JOB 1:
Please replace "dropdown" with "menu" in the rows below, keeping everything else the same.

TEXT EXCERPT:
━━━━━━━━━━━━━━━━
# Dynamic Programming, Monte Carlo and Temporal Difference Learning
The key idea of Dynamic Programming (DP) is to use the Bellman equation to decompose the value function into simpler parts, and then to iteratively solve these parts. DP methods require a complete and accurate model of the environment, which is often not available. Monte Carlo (MC) methods, on the other hand, do not require a model of the environment, and can learn directly from experience. Temporal Difference (TD) learning is a combination of the two, and can learn directly from experience like MC methods, but can also bootstrap like DP methods.

## Dynamic Programming
Considering that our goal is to find the optimal policy $\pi_*$, we can define the optimal value function $v_*$ as:

$$ 
\begin{equation}
v_*(s) = \max_{a \in \mathcal{A}} \left[ R(s, a) + \gamma \sum_{s'} p(s' \mid s, a) v_*(s') \right].
\end{equation}
$$

We can approximate this optimal value function iteratively using the update rule:
$$
v_{k+1}(s) = \sum_a \pi(a \mid s) \sum_{s', r} p(s', r \mid s, a) \left[ r + \gamma v_k(s') \right].
━━━━━━━━━━━━━━━━
MATERIAL FOR THE TASK:
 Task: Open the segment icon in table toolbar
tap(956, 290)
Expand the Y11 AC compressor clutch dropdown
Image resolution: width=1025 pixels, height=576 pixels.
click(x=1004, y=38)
━━━━━━━━━━━━━━━━
JOB 2:
Write the next part of the text above on dynamic programming, Monte Carlo and temporal difference learning, picking up from its final line.

ANSWER 1:
 Task: Open the segment icon in table toolbar
tap(956, 290)
Expand the Y11 AC compressor clutch menu
Image resolution: width=1025 pixels, height=576 pixels.
click(x=1004, y=38)

ANSWER 2:
$$

This  algorithm is called **Iterative Policy Evaluation**. It is guaranteed to converge to the true value function $v_{\pi}$ as $k \rightarrow \infty$. In procedural
form it can be written as:
$$
\begin{split}
& \text{Initialize } v(s), \text{ for all } s \in \mathcal{S}^+ \text{ arbitrarily except that } v(\texttt{terminal}) = 0 \\
& \text{Repeat} \\
& \quad \Delta \leftarrow 0 \\
& \quad \text{For each } s \in \mathcal{S} \\
& \quad \quad v \leftarrow v(s) \\
& \quad \quad v(s) \leftarrow \sum_a \pi(a \mid s) \sum_{s', r} p(s', r \mid s, a) \left[ r + \gamma v(s') \right] \\
& \quad \quad \Delta \leftarrow \max(\Delta, |v - v(s)|) \\
& \text{until } \Delta < \theta \text{ (a small positive number)}
\end{split}
$$       

### Policy Improvement
Once we have the value function, we can improve the policy by acting greedily with respect to it. The policy improvement theorem states that if two policies $\pi$ and $\pi'$ are such that $q_{\pi}(s, \pi'(s)) \geq v_{\pi}(s)$ for all $s \in \mathcal{S}$, then the policy $\pi'$ must be as good as, or better than, $\pi$. This means that if we act greedily with respect to the value function, we are guaranteed to improve the policy. The policy improvement algorithm is:
$$
\begin{equation}
\pi'(s) = \arg \max_a \left[ \sum_{s', r} p(s', r \mid s, a) \left[ r + \gamma v_*(s') \right] \right].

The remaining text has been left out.